From “jobs” that turn out to be unpaid internships, to “full-time work” that consists of a few random hours once or twice a week, and scams from resume-collecting employment agencies — it can be a shock to the uninitiated.

In the interest of fairness, and in direct defiance of all things “Human Resources Professionals” hold sacred, here are a few of the outright lies employers tell, in job ads, during interviews, and after you’re hired.

“We only hire the best”
It would be nice it this were true. The fact is, too many managers look for one magical quality in their ideal candidate — someone less competent than themselves. The less capable the manager, the more important this is.

“Our compensation package is fair/industry-standard”
Employers may not know what the going rate is, or even what the legal wage is, for the simple reason that they don’t care.

“We’d love to hear your ideas and suggestions”
Don’t fall for this. Your supervisor in particular wants you to sit there and shut up. Never volunteer anything. Never suggest change.

“We promote work/life balance”
As long as work is your life, they consider you balanced. Whine that you haven’t seen your kids except in your desktop photo, and you’ll get the axe.

“Our workplace culture is relaxed and hip”
If you see this in a job ad, it means they have a snack machine and a foozeball game in the lunchroom, and you don’t have to wear a tie/nylons in the summer. They believe this makes it easier for you to work 12-hour days.

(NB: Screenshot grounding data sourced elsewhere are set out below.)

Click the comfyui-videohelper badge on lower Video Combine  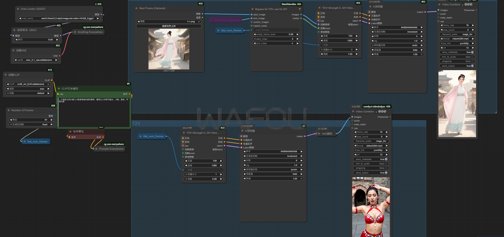click(x=376, y=106)
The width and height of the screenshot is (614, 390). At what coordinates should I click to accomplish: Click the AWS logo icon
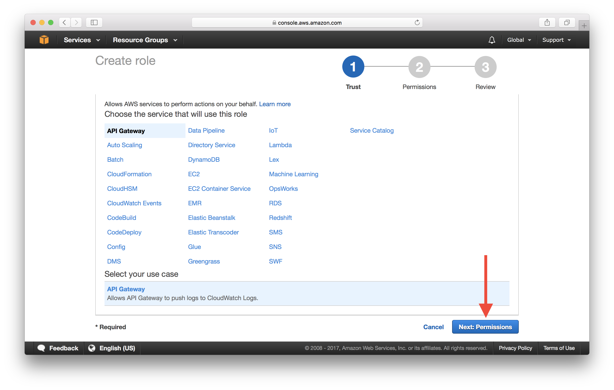tap(44, 40)
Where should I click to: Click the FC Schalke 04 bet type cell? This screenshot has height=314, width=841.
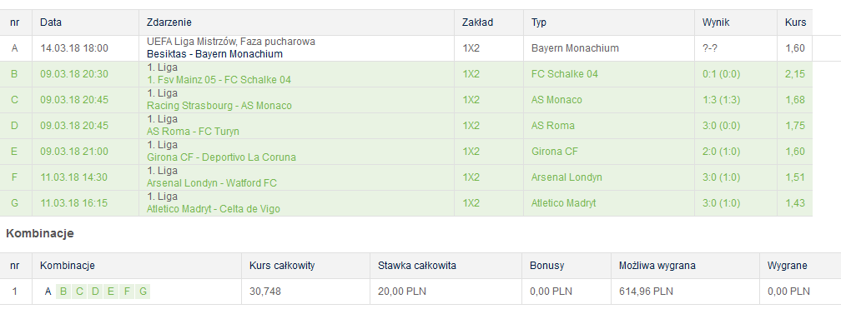point(565,74)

“Hard work and superior performance will earn you a bonus”
You will NEVER meet the quota, volume, workload or whatever criteria they set. The bonus, if there ever was one, is in your manager’s pocket.

“We always promote from within”
Yeah, there may be someone, somewhere in the company who managed to climb up a rung or two. All others are slotted into a preconceived role, from which there is no long-term escape.

“We provide full training and support”
You will be handed an employee manual and a long list of things you cannot do. There, you’re fully trained.

Your comfort, health and safety are important to us
Companies would still send 10-year-olds into coal mines, if they thought they could get away with it. Get involved and know your workplace rights — past generations put their lives at risk to making going to work safer for you.

 

Related posts:
Signs Your Company is Going Under

Worst Ways to Start a Conversation

Advertisements
4 Comments leave one →
  1. Peter permalink
    April 25, 2011 12:02 am

    I have heard almost all of those lies and a few others as well. The most common lie I was told was that I would be starting at a lower than expected wage and then get a raise after 3, 6 or 12 months. I got the promised raise exactly once in more than 40 years of work.

    I had the privilege of working for three companies that didn’t lie to me. All were very successful and expanded to become international corporations.

    My experience has taught me what it takes to have a successful company. Hire good people, give them the tools to do their job, and let them do it. It never ceases to amaze me how many places screw that up.

  2. brad permalink
    April 24, 2011 9:38 pm

    Coal mines are hiring?!

  3. April 24, 2011 5:59 pm

    Bitter much?

    All too sadly true…

    I like the ones whose ads say “sense of humor valued” — which means “the boss is an utter monster”, as I’ve seen in a few job interviews. I’m from Toronto originally, and have lived (and worked) in NY since 1989, where too many jobs are filled with insanity, like the boss at one trade magazine who considered it normal behavior — as did HR (an exhausted woman in a tiny office) — to shout and swear at everyone at the top of her lungs.

    You might enjoy my new book (which I’ll be reading from at U of T in late May), all about my fun/fab two years working retail, an industry that proclaims “people are our greatest assets.”

    Right.

    http://malledthebook.com/

    • April 26, 2011 11:34 am

      Hey, thanks for dropping by. Good luck with your reading at your alma mater.

      People certainly are the greatest asset for employers — the greatest depreciating asset. Like all the other assets, workers are used up, worn out, written off and thrown on the heap. That’s just business. In this Capitalist world there is an “invisible hand,” alright. A hand in the shape of a fist.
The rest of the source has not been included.